A tweet by the official game account pushed the upcoming game with the hashtag #NoMoreNazis. The attaching snippet of video also showed a Nazi flag, ubertroopers from the game, and a line about "not my America."

While the marketing is causing some outrage among the alt-right, Bethesda is standing its ground. "We're certainly aware of current events in America and how they relate to some of the themes in Wolfenstein II," Bethesda's VP of PR and Marketing Pete Hines told GameIndustry.biz. "Wolfenstein has been a decidedly anti-Nazi series since the first release more than 20 years ago. We aren't going to shy away from what the game is about. We don't feel it's a reach for us to say Nazis are bad and un-American, and we're not worried about being on the right side of history here."

From Castle Wolfenstein by Muse Software in 1981 to Wolfenstein 3D by id software in 1992, killing Nazis was a central theme. Then, when Bethesda relaunched the franchise with Wolfenstein: The New Order in 2014, protagonist BJ Blazkowicz was again making hunting and killing the swastika-wearing enemies as a means to the end of stopping their subversion of America.

"[In the game] freeing America is the first step to freeing the world," Hines said. "So the idea of #NoMoreNazis in America is, in fact, what the entire game (and franchise) is about. Our campaign leans into that sentiment, and it, unfortunately, happens to highlight current events in the real world."

He emphasized that the game was in production long before the current political climate changed, and events such as Charlottesville became big news. "It's disturbing that the game can be considered a controversial political statement at all," Hines said.

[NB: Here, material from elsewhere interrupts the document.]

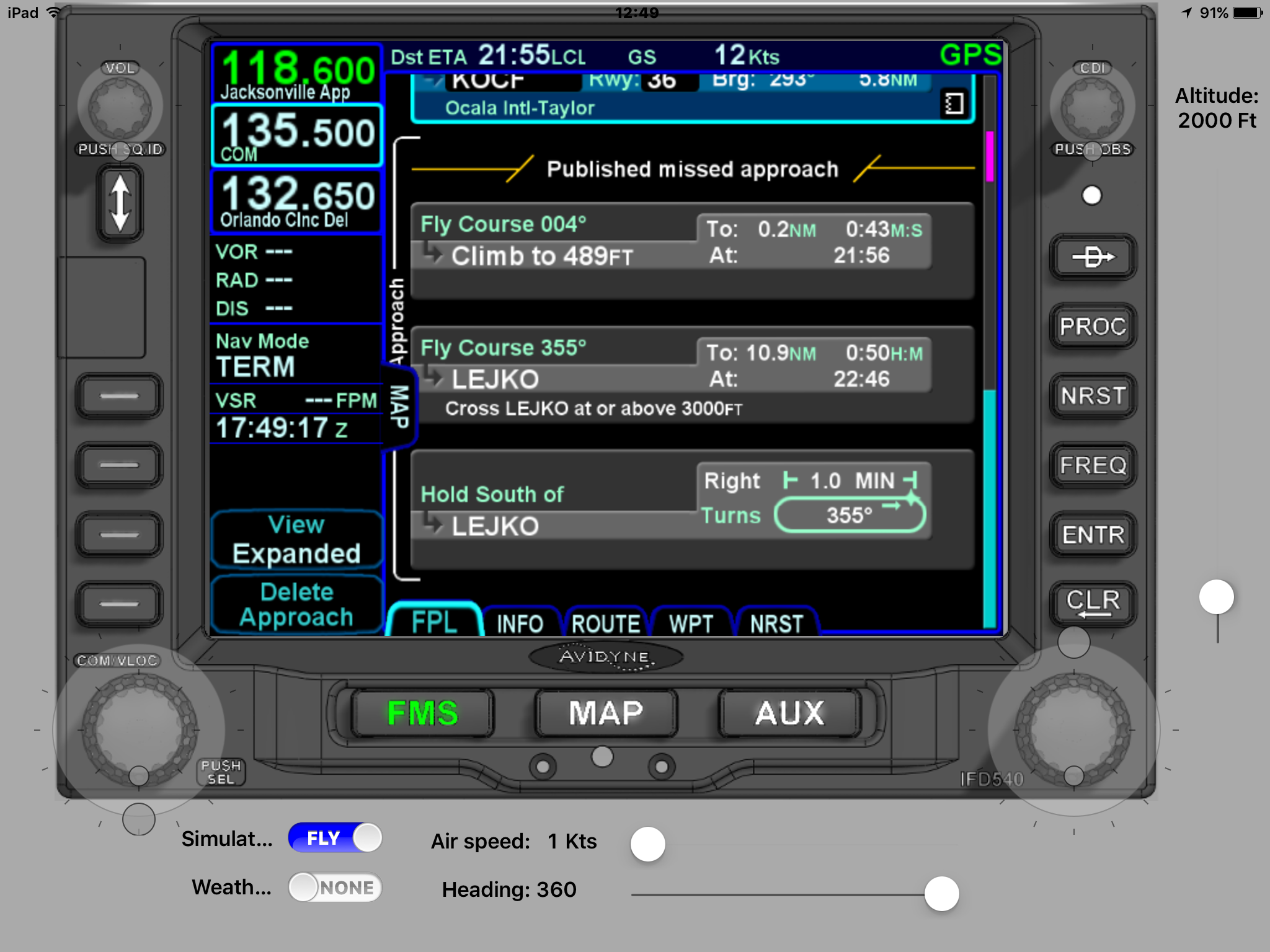
Task: Tap the KOCF airport info icon
Action: pyautogui.click(x=954, y=103)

Games have always not been afraid to tackle political topics, and unfortunately, Wolfenstein II is coming out at a time that it is political commentary whether it was intended to be or not.

"This is what our game is about," Hine said. "It's what this franchise has always been about. We aren't afraid to embrace what BJ stands for and what Wolfenstein represents. When it comes to Nazis, you can put us down in the 'against' column."

Wolfenstein II: The New Colossus hits shelves on October 27 for PC, Xbox One, PlayStation 4 and Nintendo Switch.